La democracia liberal, tal como la conocemos hoy, se ha consolidado como el sistema político predominante en gran parte del mundo occidental. Sin embargo, no es el único modelo viable ni, para algunos, el más adecuado en todos los contextos. A lo largo de la historia y en diversas partes del mundo, han emergido modelos alternativos que cuestionan y, en algunos casos, desafían los principios fundamentales de la democracia liberal. China es uno de los ejemplos más destacados de un modelo de organización política diferente que ha tenido éxito, al menos en términos económicos y de estabilidad social, en las últimas décadas.
Uno de los desafíos más grandes que enfrentan las democracias liberales es la posibilidad de que una mayoría del pueblo apoye una visión de país que puede ser, en última instancia, perjudicial para la democracia misma. Un principio fundamental de la democracia liberal es la existencia de contrapesos —tales como un poder judicial independiente, una prensa libre y una sociedad civil activa— que limitan el poder del gobierno y protegen los derechos de las minorías. Pero ¿qué sucede cuando una mayoría decide eliminar estos contrapesos para consolidar una visión específica de país?
Es fundamental entender que la democracia, en su sentido más básico, se refiere simplemente a un sistema de gobierno donde las decisiones se toman por mayoría. Sin embargo, el liberalismo es la estructura que asegura que esa mayoría no oprima a las minorías y que los derechos individuales sean respetados. Cuando se despoja a la democracia de su componente liberal, se corre el riesgo de que la voluntad de la mayoría se convierta en un instrumento de opresión y autoritarismo.
Por ejemplo, es posible que una mayoría apoye medidas que limiten la libertad de expresión o los derechos de ciertos grupos. En ese contexto, ¿se sigue considerando una «decisión democrática»? Aquí es donde la distinción entre democracia y democracia liberal se vuelve crucial. La democracia liberal no solo se trata de contar votos; también se trata de construir un sistema que garantice que ciertos derechos y libertades fundamentales no estén sujetos a los caprichos de una mayoría temporal.
Los contrapesos están diseñados para ser una salvaguarda contra los excesos de la mayoría, pero también pueden convertirse en el blanco de críticas cuando las instituciones se perciben como obstáculos para «hacer lo que el pueblo quiere». Esta narrativa es común en los discursos populistas que promueven la idea de que la «voluntad popular» debe ser absoluta y sin restricciones. Sin embargo, esta visión ignora que los contrapesos no existen para obstaculizar, sino para proteger.

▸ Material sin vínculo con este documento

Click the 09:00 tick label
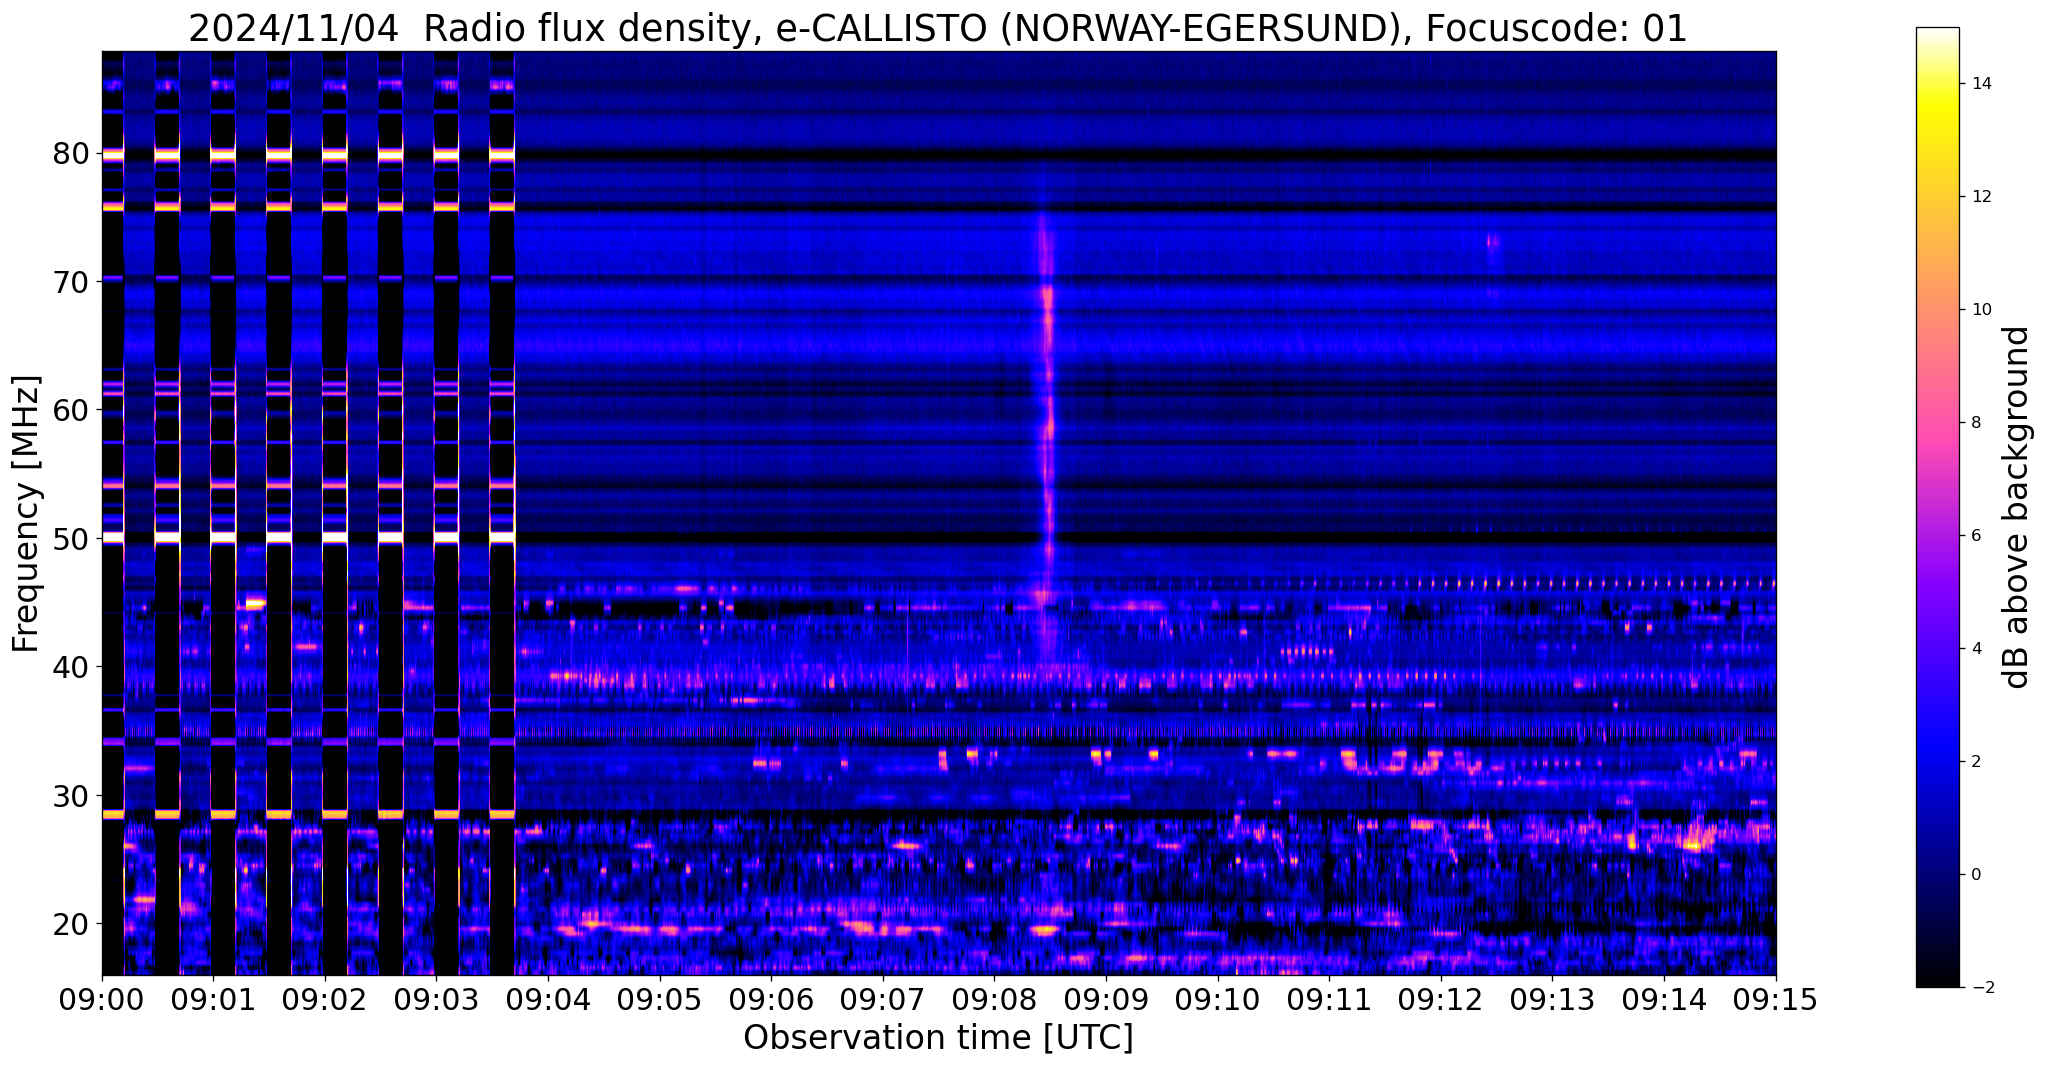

Cuando un sistema democrático comienza a desmantelar sus contrapesos en nombre de la voluntad popular, abre la puerta a abusos de poder, corrupción y autoritarismo.
El desafío más grande para una democracia liberal es cómo responder cuando una mayoría genuina apoya la eliminación de contrapesos en nombre de una visión específica de país. Esto no solo es una crisis política, sino también una crisis de legitimidad. Las instituciones democráticas deben estar en constante adaptación y renovación, pero ¿hasta qué punto es permisible que se adapten a demandas que podrían llevar al colapso de la propia democracia?
La respuesta no es sencilla. Implica un delicado equilibrio entre respetar la voluntad popular y proteger los principios fundamentales que hacen posible la democracia liberal. Esto requiere una educación cívica robusta que ayude a los ciudadanos a entender el valor de los contrapesos y las libertades individuales, incluso cuando estas parecen estar en desacuerdo con los intereses inmediatos de la mayoría.